[Task details]
Find the word "agent" in the records below. List each line containing it.

[Supplied records]
━━━━━━━━━━━━━━━━━━━━

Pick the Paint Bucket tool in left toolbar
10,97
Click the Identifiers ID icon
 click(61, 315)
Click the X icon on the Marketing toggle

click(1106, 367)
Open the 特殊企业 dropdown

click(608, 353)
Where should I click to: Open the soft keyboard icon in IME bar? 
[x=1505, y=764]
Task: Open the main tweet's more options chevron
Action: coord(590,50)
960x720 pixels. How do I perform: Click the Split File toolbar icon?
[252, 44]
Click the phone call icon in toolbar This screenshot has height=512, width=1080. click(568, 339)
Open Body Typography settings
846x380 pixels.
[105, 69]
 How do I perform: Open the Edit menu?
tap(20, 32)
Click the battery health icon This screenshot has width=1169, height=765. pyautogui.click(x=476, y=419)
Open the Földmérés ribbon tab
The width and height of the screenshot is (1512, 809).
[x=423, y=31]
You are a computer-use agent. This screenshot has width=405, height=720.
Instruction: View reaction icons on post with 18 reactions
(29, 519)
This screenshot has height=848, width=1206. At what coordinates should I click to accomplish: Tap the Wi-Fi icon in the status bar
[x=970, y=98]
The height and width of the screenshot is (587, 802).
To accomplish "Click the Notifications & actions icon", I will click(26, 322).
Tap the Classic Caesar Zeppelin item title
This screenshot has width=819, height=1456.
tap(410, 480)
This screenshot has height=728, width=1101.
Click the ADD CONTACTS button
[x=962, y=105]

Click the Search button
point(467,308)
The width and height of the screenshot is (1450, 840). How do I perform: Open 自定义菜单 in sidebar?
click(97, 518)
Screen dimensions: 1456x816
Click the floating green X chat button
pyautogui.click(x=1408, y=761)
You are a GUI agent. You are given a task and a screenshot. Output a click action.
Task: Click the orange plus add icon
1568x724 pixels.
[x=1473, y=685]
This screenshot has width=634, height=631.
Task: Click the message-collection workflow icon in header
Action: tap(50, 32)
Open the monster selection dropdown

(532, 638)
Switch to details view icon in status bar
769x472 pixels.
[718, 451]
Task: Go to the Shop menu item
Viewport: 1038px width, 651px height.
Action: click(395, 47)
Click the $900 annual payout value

━━━━━━━━━━━━━━━━━━━━

[Written solution]
You are a computer-use agent. This screenshot has width=405, height=720.
You are a GUI agent. You are given a task and a screenshot. Output a click action.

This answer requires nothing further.